NIGHT SWIM reviewed by GREG KING
Director: Bryce McGuire
Stars: Wyatt Russell, Kerry Condon, Amelie Hoeferle, Gavin Warren, Elijah J Roberts, Jodi Long, Eddie Martinez.
From Blumhouse, which specialises in low budget horror films, and producer James Wan (he of the Saw franchise, etc) comes this film about a possessed swimming pool. But, despite an intriguing premise, Night Swim ultimately becomes a little too derivative.
It opens in 1992, with a young girl named Rebecca drowning in a backyard pool. This quickly establishes a sinister undercurrent and lets us know that there is something wrong with the pool. Cut to the present day and another family moves into the property where that incident occurred. They are unaware of the tragic history behind the property they have just acquired.
Ray Waller (Wyatt Russell, from Blaze, etc) is a former baseball star whose career was cut short when he was diagnosed with multiple sclerosis. His doctor suggests that water therapy could help with his condition. Because of Ray’s illness the family has been moving around a lot, and so a house with a pool seems ideal, giving them a chance to settle down for a change.
The pool has been abandoned for a long time and takes a lot of work by the family to clean it out and get it ready for use. But the family – wife Eve (Kerry Condon, from The Banshees Of Inisherin, etc), son Elliot (Gavin Warren, from First Man, etc) and teenage daughter Izzy (Amelie Hoeferle) – throw themselves into the task. While pulling weeds from a drain outlet Ray is cut and bleeds profusely. The local pool maintenance man informs them that the pool is apparently self-sustaining as it takes water from an underground spring in the area.

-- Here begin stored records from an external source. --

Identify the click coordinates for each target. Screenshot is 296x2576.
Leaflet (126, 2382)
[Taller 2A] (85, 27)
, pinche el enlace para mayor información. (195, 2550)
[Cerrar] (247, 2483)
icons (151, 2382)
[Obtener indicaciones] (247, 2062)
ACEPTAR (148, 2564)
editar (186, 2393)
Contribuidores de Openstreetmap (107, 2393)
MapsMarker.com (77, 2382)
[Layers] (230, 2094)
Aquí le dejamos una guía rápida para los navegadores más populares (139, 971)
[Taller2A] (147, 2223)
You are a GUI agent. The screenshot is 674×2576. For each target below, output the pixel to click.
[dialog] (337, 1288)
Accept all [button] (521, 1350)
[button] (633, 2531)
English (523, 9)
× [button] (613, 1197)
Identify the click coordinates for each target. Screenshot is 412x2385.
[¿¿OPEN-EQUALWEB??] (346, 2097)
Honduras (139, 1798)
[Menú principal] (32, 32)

Ray uses the pool regularly and finds that his strength is returning and that the cut to his hand has healed. But the pool also seems to exert a strange power over Ray. And when both Izzy and Elliot use the pool they sometimes see strange visions. Eve begins to worry about Ray and his increasingly strange behaviour. During a pool party with the neighbours she learns of some mysterious disappearances of children that are related to the house and the pool. Eve investigates further and tracks down one of the previous owners of the house. She learns that, while the water in the pool may have healing powers, it requires some sort of sacrifice. Eve fears that son Elliot is somehow more vulnerable and in danger.
Driven by an interesting premise Night Swim is an extension of a critically acclaimed five-minute short horror film created by writer/director Bryce McGuire and Rob Blackhurst in 2014 in which a woman was terrorised by her swimming pool. In his sophomore feature film, following 2018’s Unfollowed, McGuire has expanded the short film, adding more levels of characterisation and emotional involvement, and of course plenty of jump scares into the material. Night Swim is atmospheric and creepy enough for much of the time, its final act seems cliched and follows a predictable arc. McGuire has been heavily influenced by classic horror films such as Poltergeist and Jaws, and he plays on our childhood fears of both the unknown and the water. Appropriately Charlie Sarroff’s underwater cinematography is suitably moody and creates an unsettling mood.
Both Russell and Condon deliver solid performances here, with Condon particularly getting to show some strength and determination.
But in stretching the original concept to 99 minutes McGuire ultimately dilutes much of its initial power as the film taps into the usual tropes of the genre.